-- Start Dataset records --

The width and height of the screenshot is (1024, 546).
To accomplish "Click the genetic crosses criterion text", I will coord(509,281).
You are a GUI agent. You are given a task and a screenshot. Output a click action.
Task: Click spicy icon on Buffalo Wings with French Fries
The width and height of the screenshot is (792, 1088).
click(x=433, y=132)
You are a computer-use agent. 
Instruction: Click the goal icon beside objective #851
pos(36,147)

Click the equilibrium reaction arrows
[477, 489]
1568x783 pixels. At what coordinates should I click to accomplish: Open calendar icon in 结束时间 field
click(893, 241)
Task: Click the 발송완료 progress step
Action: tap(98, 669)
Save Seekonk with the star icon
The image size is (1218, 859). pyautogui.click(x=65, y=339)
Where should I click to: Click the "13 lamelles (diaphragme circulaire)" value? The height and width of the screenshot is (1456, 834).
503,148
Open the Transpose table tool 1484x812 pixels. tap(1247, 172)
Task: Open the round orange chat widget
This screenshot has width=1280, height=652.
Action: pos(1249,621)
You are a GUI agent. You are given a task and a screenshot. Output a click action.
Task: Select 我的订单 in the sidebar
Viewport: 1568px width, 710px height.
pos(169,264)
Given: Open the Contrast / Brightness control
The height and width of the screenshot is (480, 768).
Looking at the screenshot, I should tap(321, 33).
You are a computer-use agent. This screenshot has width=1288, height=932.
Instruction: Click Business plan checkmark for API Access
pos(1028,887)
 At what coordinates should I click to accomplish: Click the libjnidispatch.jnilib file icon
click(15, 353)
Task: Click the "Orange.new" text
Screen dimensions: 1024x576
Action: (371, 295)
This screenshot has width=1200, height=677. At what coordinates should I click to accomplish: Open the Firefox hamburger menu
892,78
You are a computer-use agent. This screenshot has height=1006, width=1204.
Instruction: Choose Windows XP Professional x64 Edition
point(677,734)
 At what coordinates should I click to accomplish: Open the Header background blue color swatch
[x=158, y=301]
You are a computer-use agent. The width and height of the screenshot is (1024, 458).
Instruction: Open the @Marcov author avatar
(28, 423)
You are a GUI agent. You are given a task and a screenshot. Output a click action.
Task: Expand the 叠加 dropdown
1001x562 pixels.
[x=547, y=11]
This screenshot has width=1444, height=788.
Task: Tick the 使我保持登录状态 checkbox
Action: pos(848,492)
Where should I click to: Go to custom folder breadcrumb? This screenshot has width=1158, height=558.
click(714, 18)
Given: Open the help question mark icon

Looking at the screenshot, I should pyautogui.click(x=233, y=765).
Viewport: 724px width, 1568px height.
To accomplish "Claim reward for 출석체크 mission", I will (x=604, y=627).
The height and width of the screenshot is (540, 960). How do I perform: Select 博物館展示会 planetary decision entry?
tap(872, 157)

-- End Dataset records --

Written exercise
Copy out every line above that contains the word "Instruction".

Solved problem
Instruction: Click the goal icon beside objective #851
Instruction: Click Business plan checkmark for API Access
Instruction: Choose Windows XP Professional x64 Edition
Instruction: Open the @Marcov author avatar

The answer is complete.